Warum reagiere ich auf diese Art und Weise? Ich bin verwirrt.

„Schau nicht weg, Walküre", flüstert die Bestie verführerisch in der Nähe meines Gesichts. „Sieh nur mich an und sonst niemanden."

„Wer bist du?", frage ich, während ich spüre, wie mein Gesicht vor Verlegenheit brennt. Ich kann jeden Zentimeter seines Körpers an mir spüren. Sein Blick senkt sich auf meine Brust. Dann leckt er sich über die Lippen und richtet seinen Blick wieder auf mein Gesicht.

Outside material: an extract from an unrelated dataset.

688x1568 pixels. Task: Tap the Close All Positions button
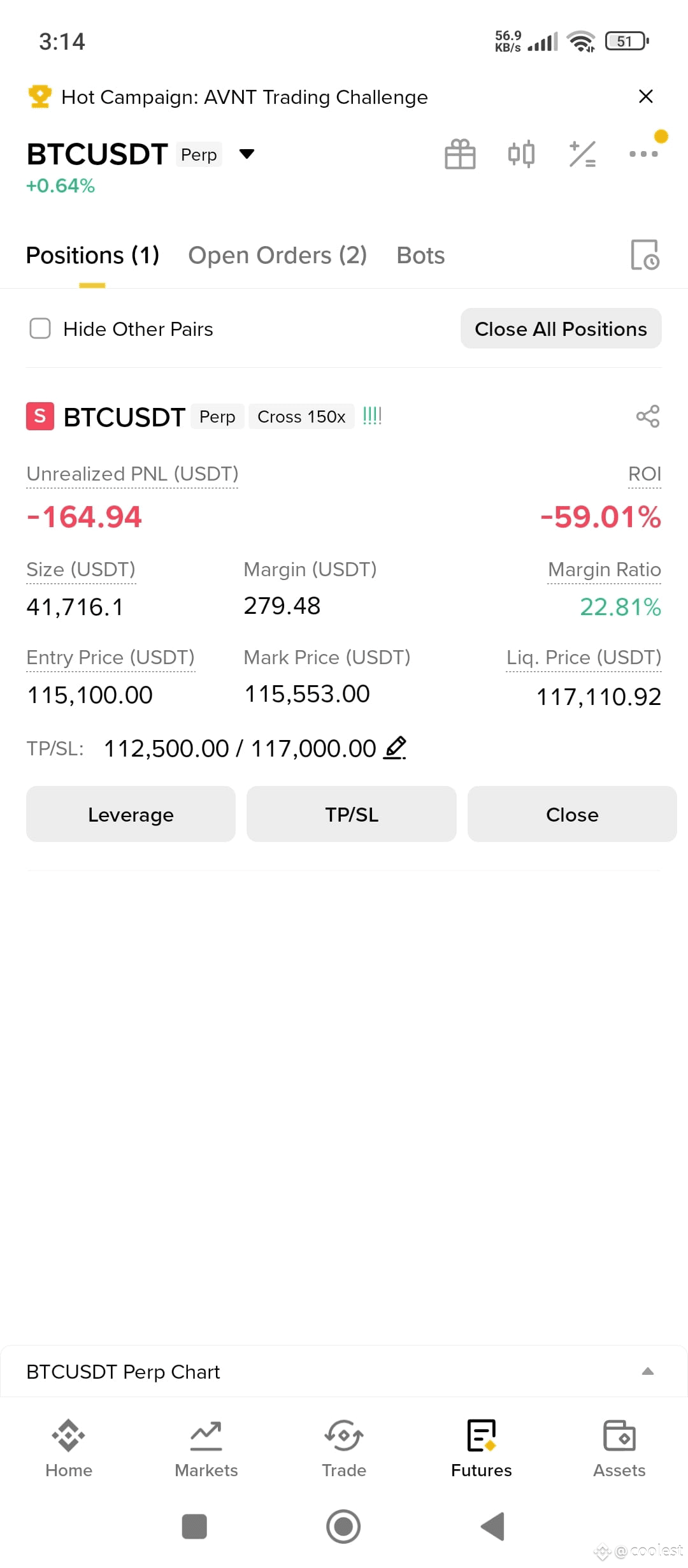561,328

„Ich? Ich bin der König der Drachen und du wirst meine einzige Sklavin sein. Das heißt, du wirst meine Gefährtin und Königin sein", sagt die Bestie mit einem Grinsen.

Er hebt mein Handgelenk an seine Lippen und küsst es sanft. „Willkommen in deinem neuen Zuhause, Sklavin des Onyxdrachen."

Drache? Hat er gesagt, er sei ein Drache? Da ich nichts verstehe, stottere ich wie verrückt. Die Angst ergreift schließlich von mir Besitz. Ich fange an, Sterne zu sehen. „Du... Willst du mich etwa fressen?",platze ich heraus und klinge lächerlich.

„Nein... Aber es gibt noch eine andere Möglichkeit, wie ich dich vernaschen kann", sagt der Drache und kichert. „Also, wollen wir gehen?"

Ich höre einen kleinen Pfiff, der die tödliche Nacht durchdringt. Ich sehe mich um und bemerke, dass noch mehr Drachen auf mich zukommen. Ich erschaudere vor Angst.

„Komm, gehen wir", sagt der Drache, während er mich in seinen Armen trägt. Wir steigen auf den Silberdrachen. Was wird jetzt passieren?